Linus Chang (CEO of BackupAssist) ritiene estremamente difficile applicare il diritto all’oblio ai backup. In ambito enterprise, come andrebbe ad esempio gestita la cancellazione di un dato X archiviato su un nastro magnetico? Ciò richiederebbe la distruzione dell’intero supporto fisico, una soluzione semplicemente non attuabile. Ed anche se fosse possibile una rimozione “selettiva”,  aggiunge, ciò metterebbe a rischio l’integrità dei backup e l’operatività delle applicazioni che si aspettano di trovare quei dati in una determinata posizione.
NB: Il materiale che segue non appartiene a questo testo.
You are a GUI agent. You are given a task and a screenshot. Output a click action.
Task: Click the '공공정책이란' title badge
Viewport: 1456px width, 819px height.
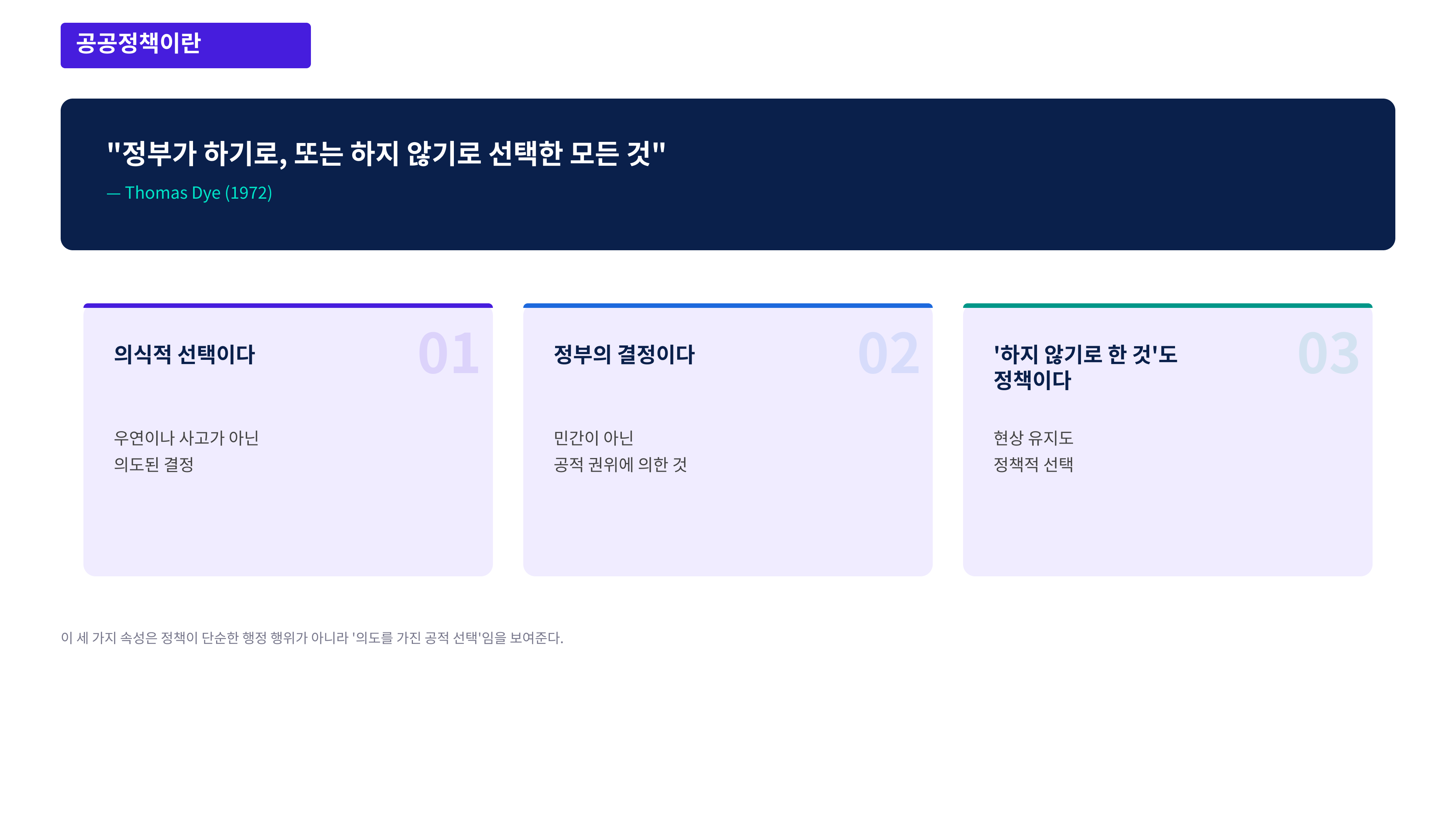tap(185, 45)
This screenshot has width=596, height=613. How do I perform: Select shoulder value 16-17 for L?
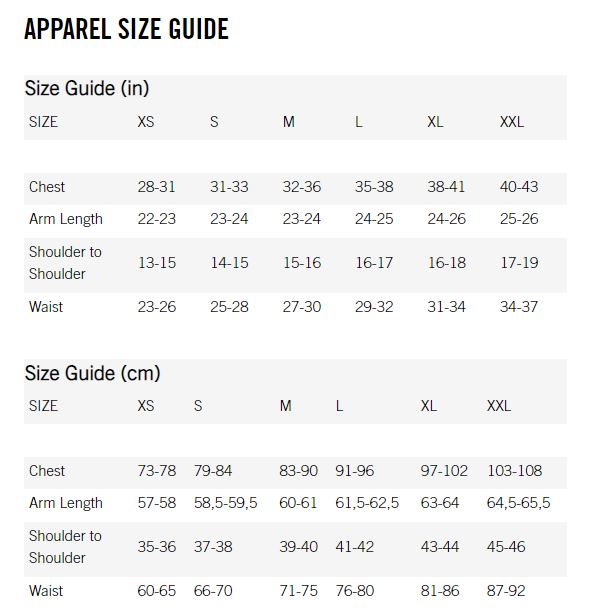pyautogui.click(x=374, y=263)
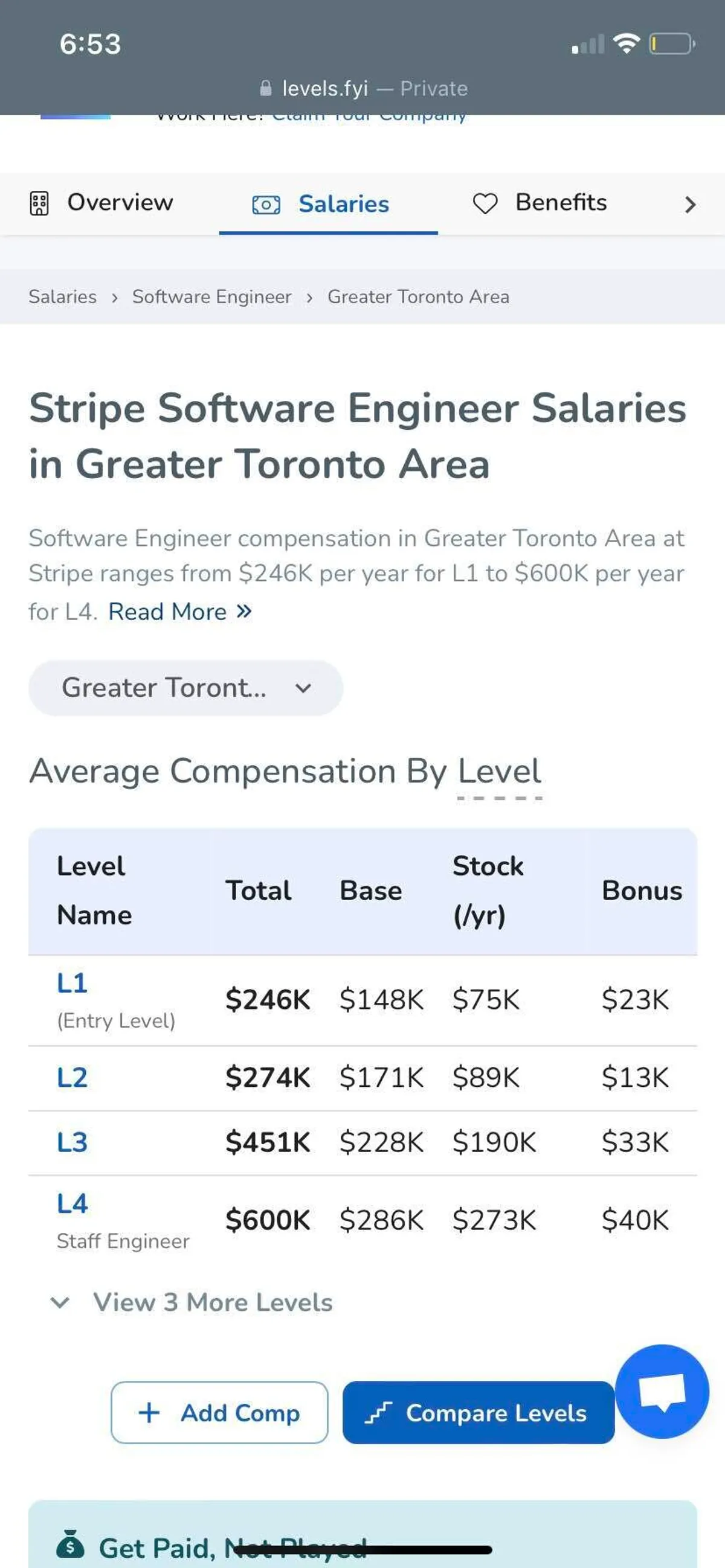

Una soluzione proposta da un avvocato specializzato nella tutela/protezione dei dati è l’anonimizzazione di questi ultimi. Con tale espediente, osserva l’esperto, i dati cesserebbero di essere considerati “personali” e quindi non dovrebbero più sottostare alle direttive del GDPR. Dovendo essere tuttavia garantiti i diritti del cittadino (tra cui il diritto all’oblio), il controllore dei dati dovrà: evitare di utilizzare i dati personali per notificare ai diretti interessati eventuali modifiche/azioni avvenute/eseguite; impedire che altre organizzazioni o soggetti accedano ai dati; proteggere i dati con adeguate misure di sicurezza tecniche ed organizzative; impegnarsi all’eliminazione dei dati se o quando sarà possibile eseguire la procedura.

Una situazione complicata che richiederà agli interessati, come nel caso WHOIS, di “navigare a vista” in attesa delle preziose indicazioni di giudici e corti di giustizia europee che, inevitabilmente, dovranno pronunciarsi su cause inerenti il GDPR.